At the conference I just attended in Idaho, Eric Rohmann talked about childhood memories. When it was my turn, I also talked a bit about memory, as I frequently do, in talking about The Giver. I ended up, after I came home, thinking a lot about the same topic---and that led me to archives in my computer, and a couple of pictures that my daughter did when she was studying art. (Actually, she still studies art, but these pictures date from some time ago.) I don't know what -- if any -- the assignment was. But she did a drawing and then a painting of the view from her childhood window. So she was looking back, in her memory, probably 30 years.
The first one, a pencil sketch, is realistic in a folk-arty sort of way; her bedroom window overlooked a driveway that ended in a garage/barn. This was in Maine, so there was snow on the ground for many months of the year, as there is in her sketch.
The second one is a painting of the same scene at night. The light that you can see over the garage door is the sketch is on, in the painting, and glowing through snow. I love this painting; it's so evocative.
And both of them set me thinking about the view from my own childhood window---in my case, the home of my grandparents, where I lived for a while during WWII when my father was overseas. Interestingly, my daughter's two remembered scenes are both in winter. Mine is spring. There was a tall magnolia tree outside of my childhood bedroom and when in my memory I look out, it is those lush pinkish-white blossoms that I see.
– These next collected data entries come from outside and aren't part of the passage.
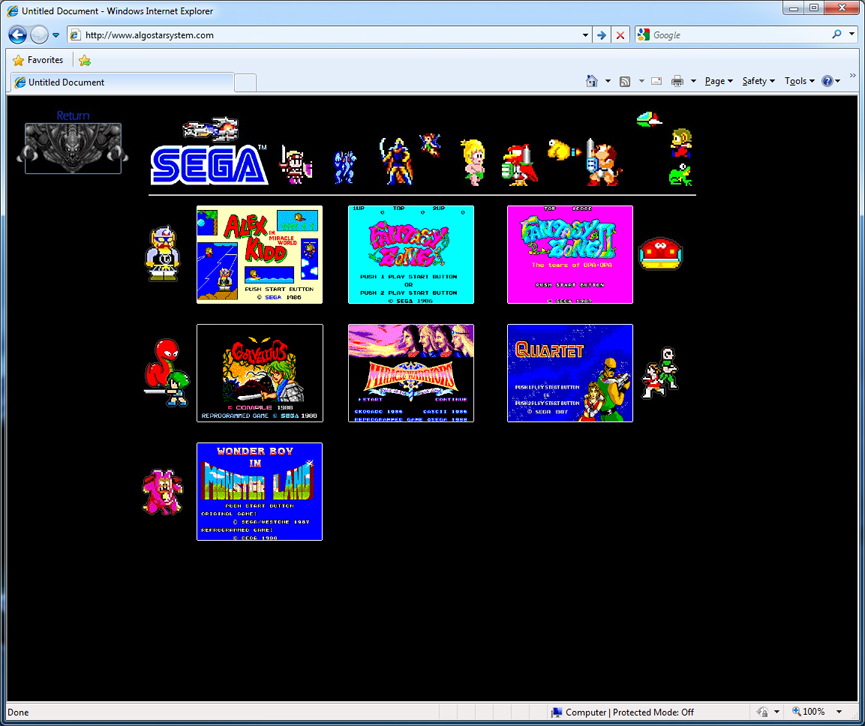The height and width of the screenshot is (726, 865).
Task: Select the Quartet game screenshot
Action: click(569, 373)
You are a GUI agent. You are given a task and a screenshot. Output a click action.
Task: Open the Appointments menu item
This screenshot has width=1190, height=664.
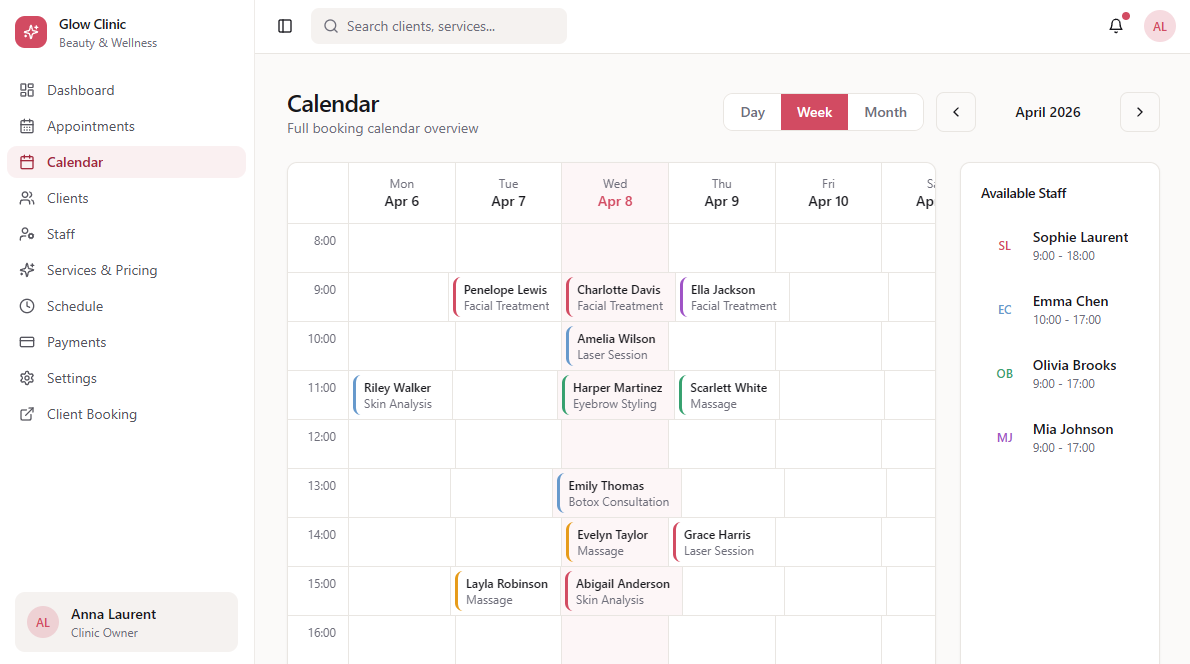[x=91, y=126]
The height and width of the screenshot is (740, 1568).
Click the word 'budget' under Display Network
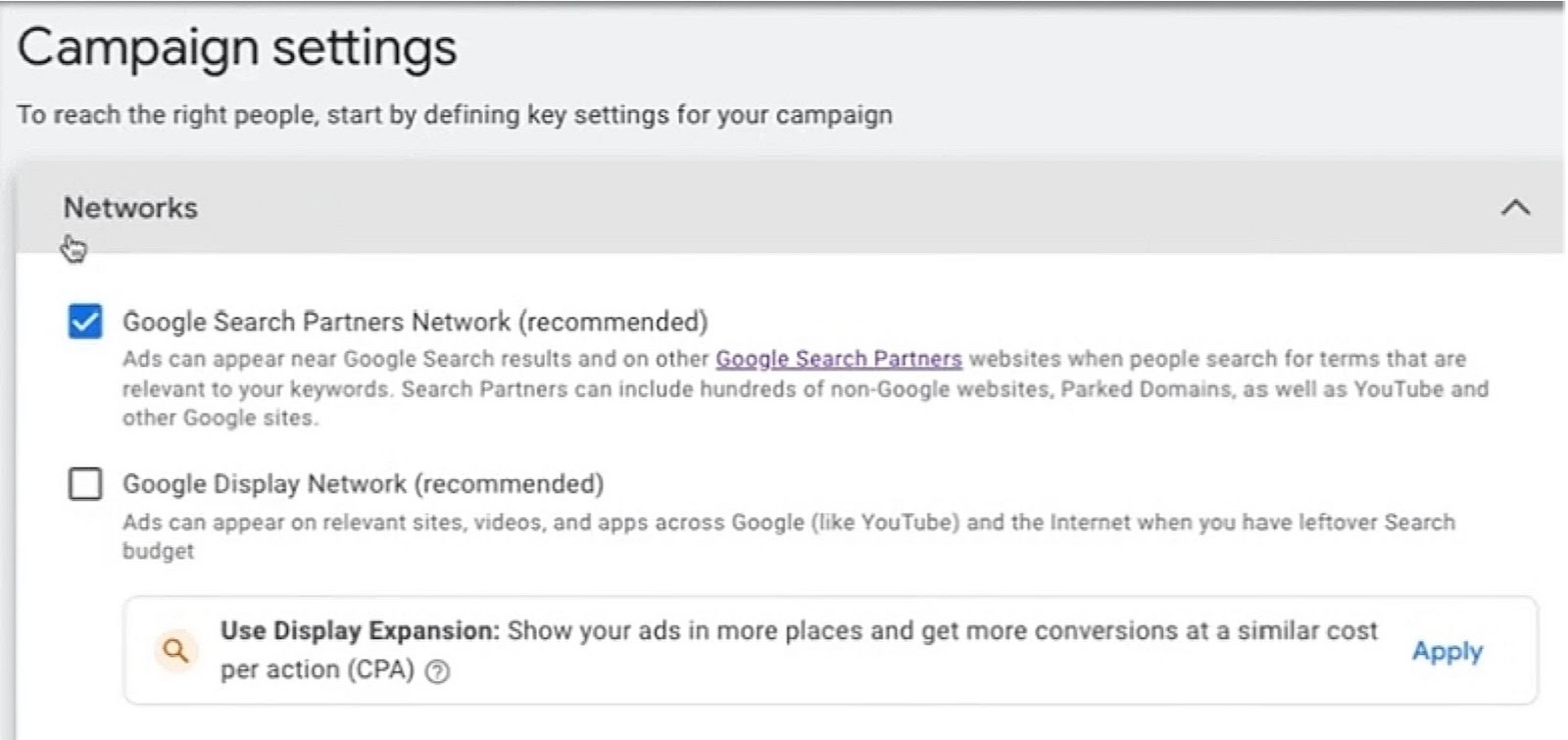[158, 551]
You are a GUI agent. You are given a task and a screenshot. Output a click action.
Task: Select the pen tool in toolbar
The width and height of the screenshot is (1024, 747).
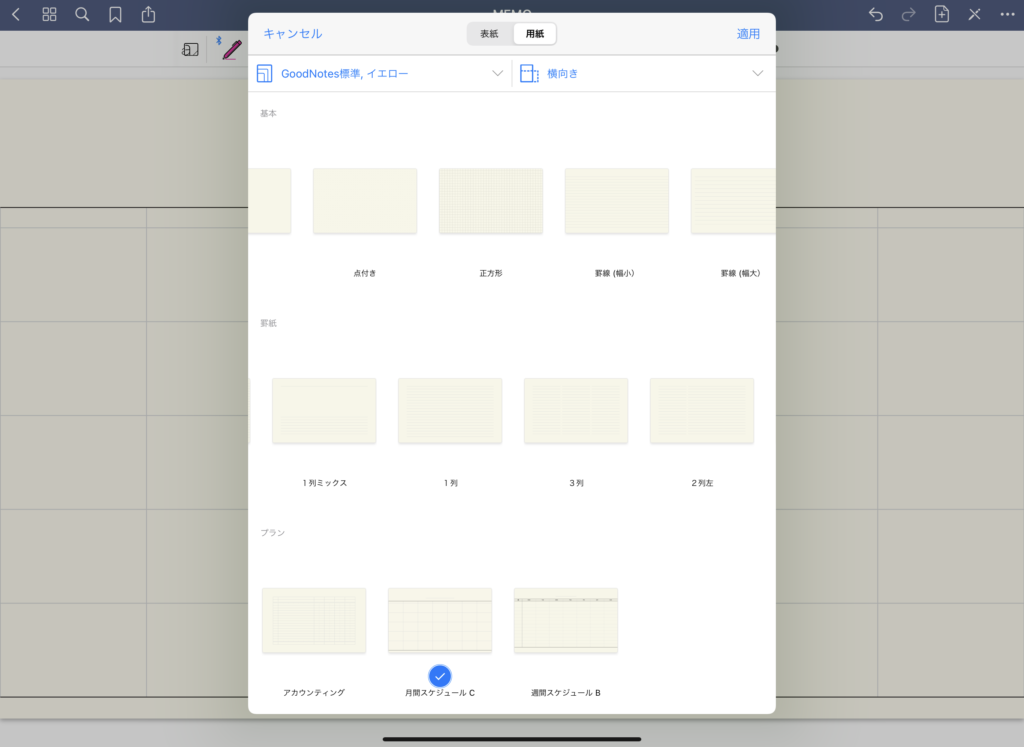[x=232, y=49]
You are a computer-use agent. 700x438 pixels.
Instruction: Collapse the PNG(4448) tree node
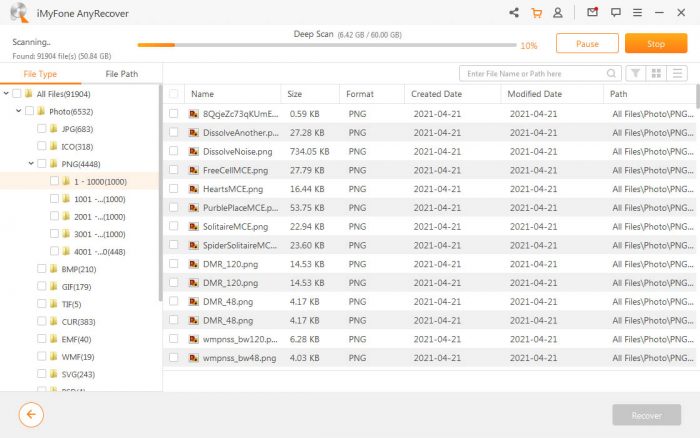(31, 163)

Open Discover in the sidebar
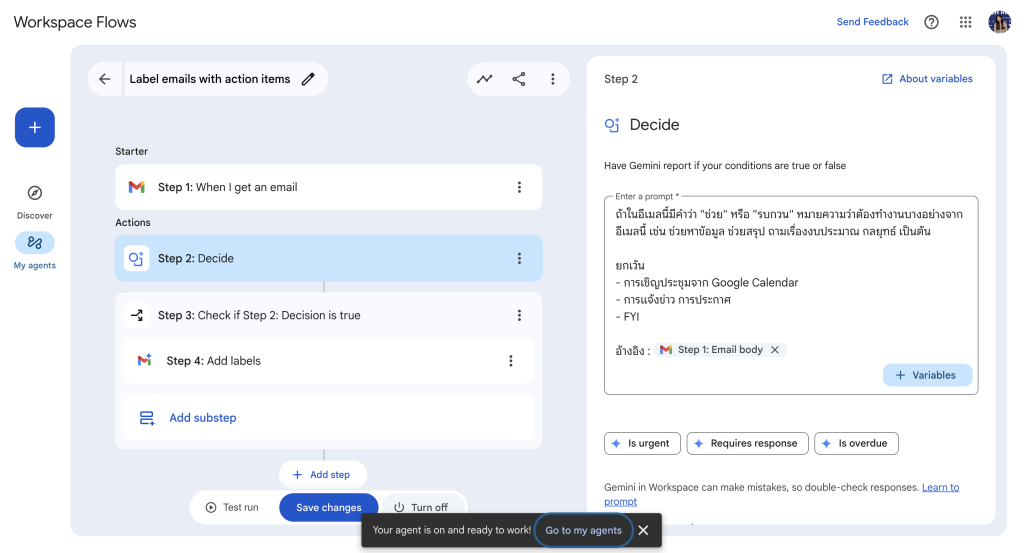click(x=35, y=200)
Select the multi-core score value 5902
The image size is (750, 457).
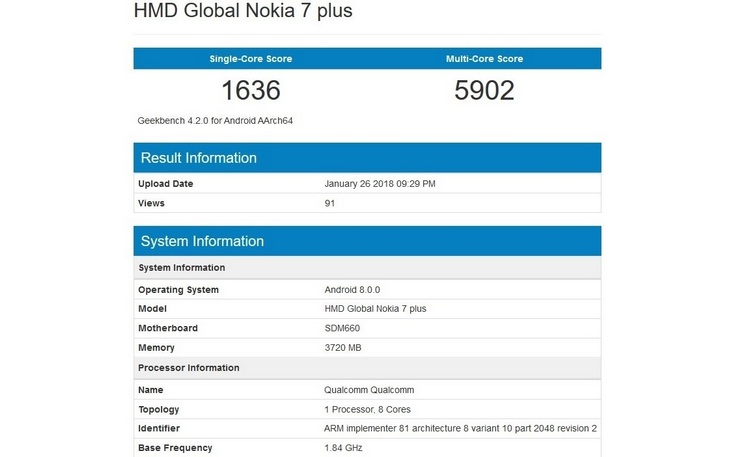point(484,92)

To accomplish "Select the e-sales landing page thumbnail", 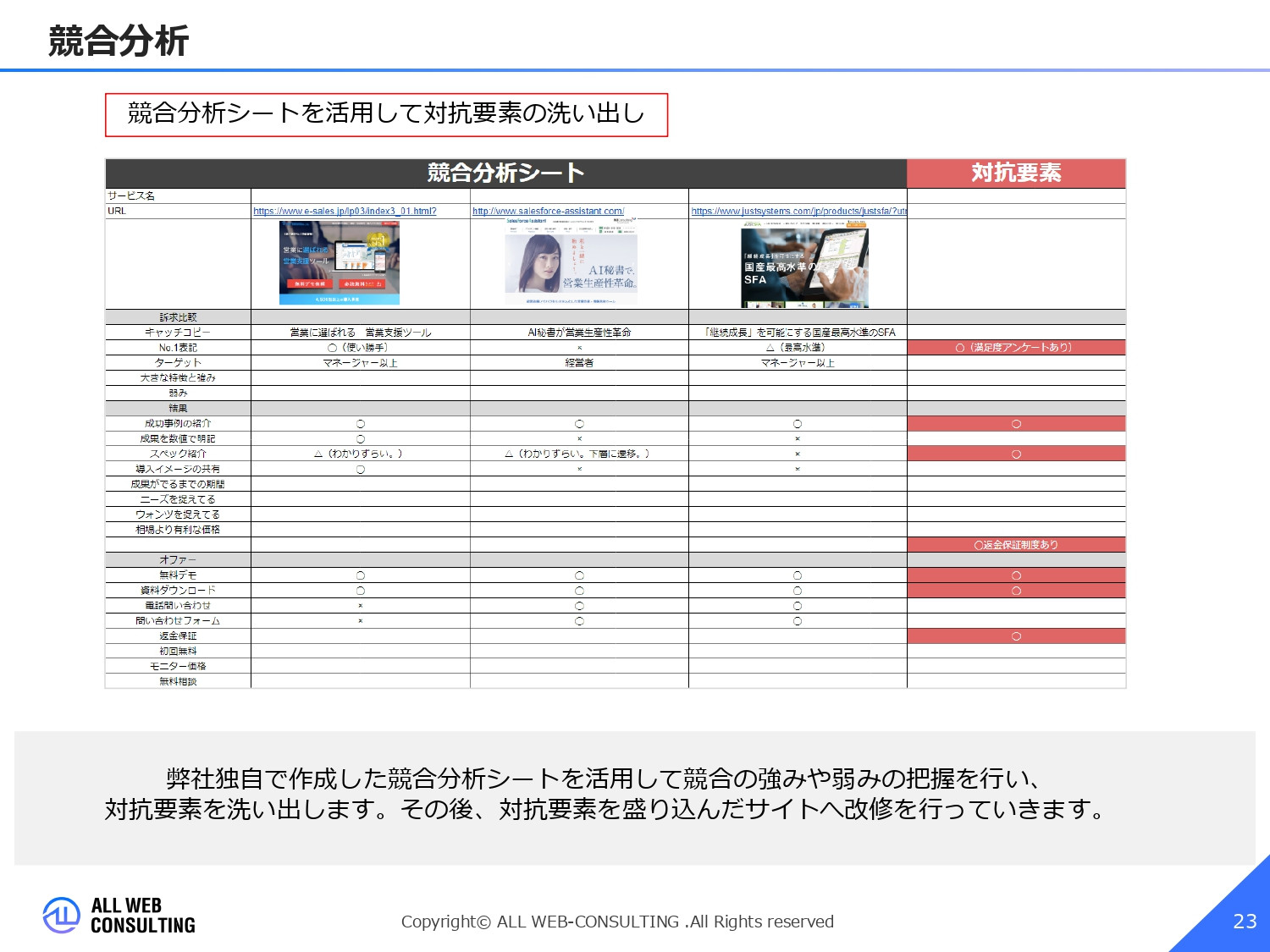I will pos(338,262).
Surely my daughter looked through that window in summer? Surely I looked through mine in winter? Why, I wonder, when we call upon a memory, does it lock onto a particular time?
I have so many happy memories of the time you spent in Carlisle. Recently found a book we wrote together!! We are missionaries in South Africa-have been here four years.Came when we were 70!
Carol Irwin Mack
Posted by: Carol Irwin Mack | September 22, 2009 at 11:49 PM
You've prompted me to look out of my childhood bedroom window from the corner of my memories, and I see branches in the foreground. They were part of an ash tree that had to have been one of the oldest in Massachusetts. Our home in Sherborn was built ~1680, and the tree at the front corner had such a wide trunk that I think it took about four people with full-spread arms to wrap a complete circle around it's rough bark surface.
Really? Well, I'm not entirely sure, but this is what I remember.
Oh, and the season is leafless, but otherwise indistinct.